CT scanning Computed tomography (CT) uses multiple X-ray beams and sophisticated computer processing to generate detailed cross-sectional images of internal structures — essentially a series of thin “slices” through the body that can be reconstructed into three-dimensional views. CT provides far more anatomical detail than plain X-rays, particularly for brain, chest, and abdominal structures, and is valuable for evaluating complex problems that ultrasound cannot adequately characterize. In neonates, its use is more selective than in adults because it involves a meaningful radiation dose and requires transporting the baby to the scanner, but it remains an important tool for specific diagnostic challenges.

MRI scanning Magnetic resonance imaging (MRI) produces exquisitely detailed images of soft tissues — including the brain — using powerful magnetic fields and radio waves, with no ionizing radiation. In the NICU, MRI has become the gold standard for evaluating brain injury in newborns, as it can detect subtle changes in brain structure and development that CT and ultrasound cannot see, and it provides information that is critical for predicting long-term neurological outcomes. The main challenges for neonatal MRI are the need to keep the baby very still (often requiring sedation), the time required for the scan, and the logistical difficulty of safely transporting and monitoring a critically ill infant in the scanner environment.

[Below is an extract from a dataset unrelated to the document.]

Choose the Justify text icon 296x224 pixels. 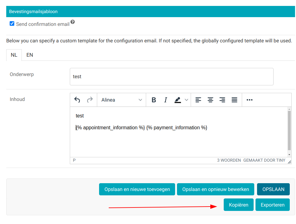[x=234, y=100]
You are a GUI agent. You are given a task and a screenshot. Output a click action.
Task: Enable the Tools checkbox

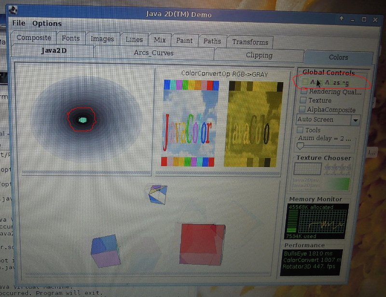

Nuclear medicine scanning Nuclear medicine scans involve giving the baby a tiny amount of a mildly radioactive substance that travels through the bloodstream and concentrates in specific tissues, where it emits detectable radiation that a specialized camera captures to create an image showing the functional activity of that tissue. In newborns, these scans are used relatively infrequently — primarily for specific purposes such as evaluating kidney function and drainage, detecting bone infection, or assessing blood flow to the intestines. The radiation dose involved is carefully calculated and considered acceptable when the diagnostic information cannot be obtained by other means.


Other Diagnostic Testing

Electroencephalogram (EEG) An electroencephalogram records the electrical activity of the brain through small electrodes placed on the scalp, generating a continuous tracing of brainwave patterns that reflects the brain’s functional state. In the NICU, EEG is used primarily to detect and characterize seizures — which in newborns are often subtle or entirely “silent” (without the obvious shaking movements seen in older patients), making clinical recognition unreliable. EEG is also used to assess the overall background pattern of brain activity, which provides important information about the severity of brain injury and prognosis after events such as birth asphyxia. Continuous or prolonged EEG monitoring is increasingly common in high-risk NICU patients.

Evoked response audiometry / brainstem auditory evoked response (BAER) This test assesses the function of the auditory pathway — the chain of nerve connections from the inner ear through the brainstem to the brain — by measuring the tiny electrical signals the brain generates in response to a series of clicks delivered through small earphones. Because premature and sick newborns are at elevated risk for hearing loss (from factors including aminoglycoside antibiotics, high bilirubin levels, noise exposure, and the underlying causes of their prematurity or illness), hearing screening before NICU discharge is mandatory. The BAER test can be performed while the baby is sleeping without requiring any active response from the infant, making it ideally suited for newborn screening and providing objective evidence about hearing function that is independent of the baby’s behavioral state.